Two tables, one row each, joined 1:1 on audit_events.id = audit_payloads.event_id.

audit_events

The indexable summary. One row per request.

Column Type Notes
id TEXT (UUID) Primary key. Auto-generated when the inserter omits it.
ts TIMESTAMPTZ Request start, UTC. Indexed (DESC).
duration_ms BIGINT Total handler time including audit middleware overhead.
request_id TEXT X-Request-Id (preserved or generated).
session_id TEXT Reserved for the portal Try-It flow.
user_subject TEXT Resolved Identity.Subject. Indexed.
user_email TEXT OIDC only.
auth_type TEXT anonymous / apikey / bearer / oauth2.
api_key_name TEXT KeyName for apikey/bearer; client_id for OIDC.
method TEXT HTTP method.
path TEXT Path the request landed on. Indexed.
route_name TEXT The matched route's name (group-scoped).
endpoint_group TEXT The owning group: identity, data, etc.
status INTEGER Response status. Indexed.
bytes_in INTEGER Inbound body size (raw).
bytes_out INTEGER Outbound body size (full, including any portion truncated from capture).
success BOOLEAN 200 <= status < 400.
error_message TEXT Reserved for handlers that surface errors.
error_category TEXT Operator-defined free text.
remote_addr TEXT r.RemoteAddr.
user_agent TEXT User-Agent header.

Indexes: (ts DESC), (route_name, ts DESC), (path, ts DESC), (user_subject, ts DESC), (session_id, ts DESC), (status, ts DESC).

audit_payloads

The detail row. Same shape as Event.Payload in Go.

Column Type Notes
event_id TEXT PK; FK to audit_events.id ON DELETE CASCADE.
request_headers JSONB Map[name]=values, with redaction applied.
request_query JSONB Map[name]=values, with redaction applied.
request_content_type TEXT Inbound Content-Type.
request_body BYTEA Up to audit.max_payload_bytes; longer bodies write the prefix and set request_truncated.
request_size_bytes INTEGER Captured prefix size (not the full inbound size).
request_truncated BOOLEAN True when the inbound body exceeded the cap.
request_remote_addr TEXT Mirror of summary; convenient for joins.
response_headers JSONB Same redaction.
response_content_type TEXT Outbound Content-Type.
response_body BYTEA Same cap rules as request side.
response_size_bytes INTEGER Captured prefix size.
response_truncated BOOLEAN True when the outbound body exceeded the cap.
replayed_from TEXT When this event was a replay of another, points back.
captured_at TIMESTAMPTZ Insert time of the payload row.
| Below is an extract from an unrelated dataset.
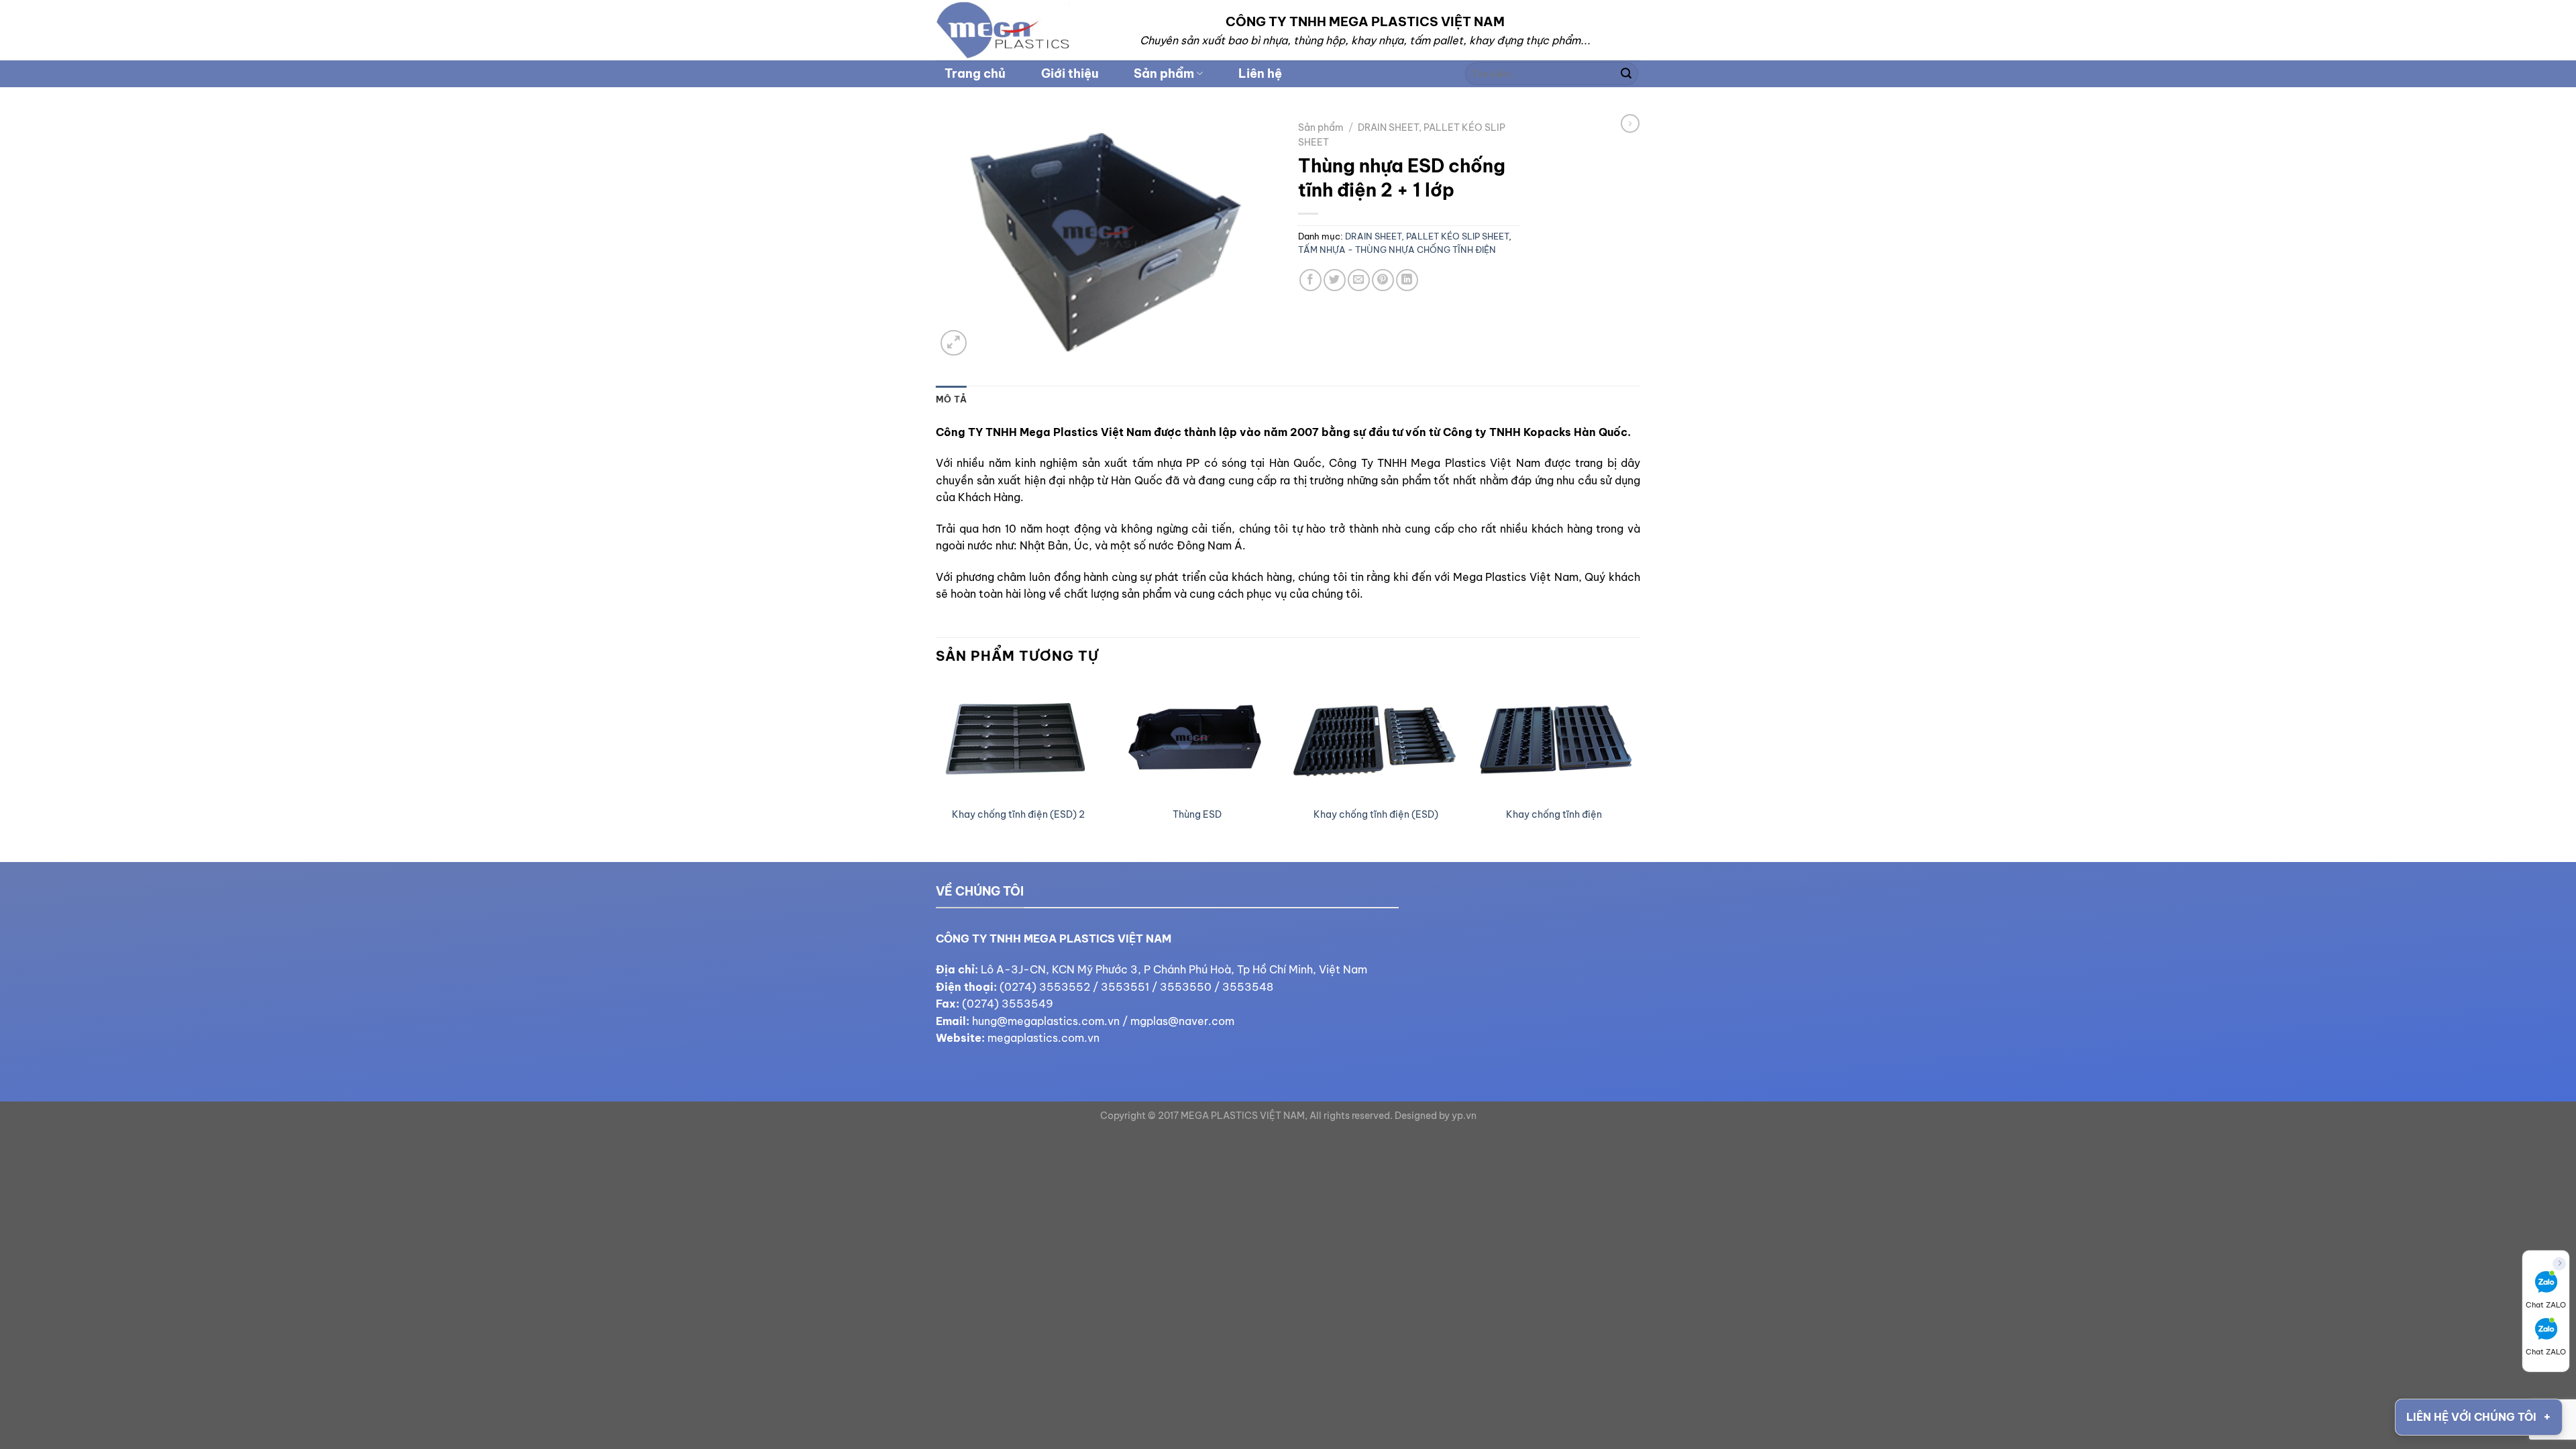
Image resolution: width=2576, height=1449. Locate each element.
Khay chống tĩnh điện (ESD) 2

Indexes: (replayed_from) partial, GIN on request_headers and response_headers (jsonb_path_ops, used for portal filter queries).

Redaction

The middleware runs every header name and query-param key through audit.SanitizeHeaders / audit.SanitizeQuery before insert. audit.redact_keys is a list of case-insensitive substrings; matches have their values replaced by [redacted].

Default list:

password, token, secret, authorization, api_key, api-key,
credentials, bearer, cookie, jwt, session_id, private_key, passwd

Both api_key and api-key are present so both Authorization / X-API-Key headers (dashes) and ?api_key=... query params (underscore in the param name convention) get caught.

Bodies are not redacted. If a request body carries credentials in a JSON field, store-and-forget it at your own risk; consider lowering audit.max_payload_bytes or disabling audit.capture_payloads entirely in privacy-sensitive deployments.

Retention

audit:
  retention_days: 7

Default is 7 days (lower than mcp-test's 30 because api-test responses can be huge — export endpoints emit 100 MiB bodies). A periodic cleanup job lands in a future migration; for now, prune manually:

DELETE FROM audit_events WHERE ts < now() - interval '7 days';
-- audit_payloads cascades.

Backpressure

AsyncLogger wraps the inner store with a buffered channel (default 4096 events) and a per-call timeout (default 5s). On a full buffer the event is dropped and the cumulative drop count is logged every 1000th drop:

WARN audit buffer full; dropping events dropped_total=1
WARN audit buffer full; dropping events dropped_total=1001

If you see drops in steady-state load, raise bufferSize in internal/server.Build or scale the database.

Querying

The Go side exposes audit.QueryFilter with these predicates: time range, method, path, route_name, user_subject, session_id, event_id, status, success, search (ILIKE on path + error_message), limit, offset. The Postgres store builds a parameterized SQL SELECT ... FROM audit_events WHERE … ORDER BY ts DESC, id ASC LIMIT … OFFSET … from the filter.

The portal API wraps these filters in HTTP query params and returns paginated JSON. Direct SQL is also fine; the schema is documented above and Postgres is the source of truth.

What it proves about the gateway

The audit log is the assertion surface for "did the gateway forward what we expected". Common assertions:

  • The gateway forwarded the credential under the right transport (auth_type matches what the connection promised).
  • The gateway did not forward a header you blocked (request_headers doesn't carry it).
  • The gateway forwarded a custom tracing header (request_headers["X-Trace-Id"] is present).
  • The gateway returned the upstream status verbatim (compare status here vs the gateway-side record).
  • The gateway retried (multiple audit rows for one client call, visible by request_id correlation when the gateway preserves it).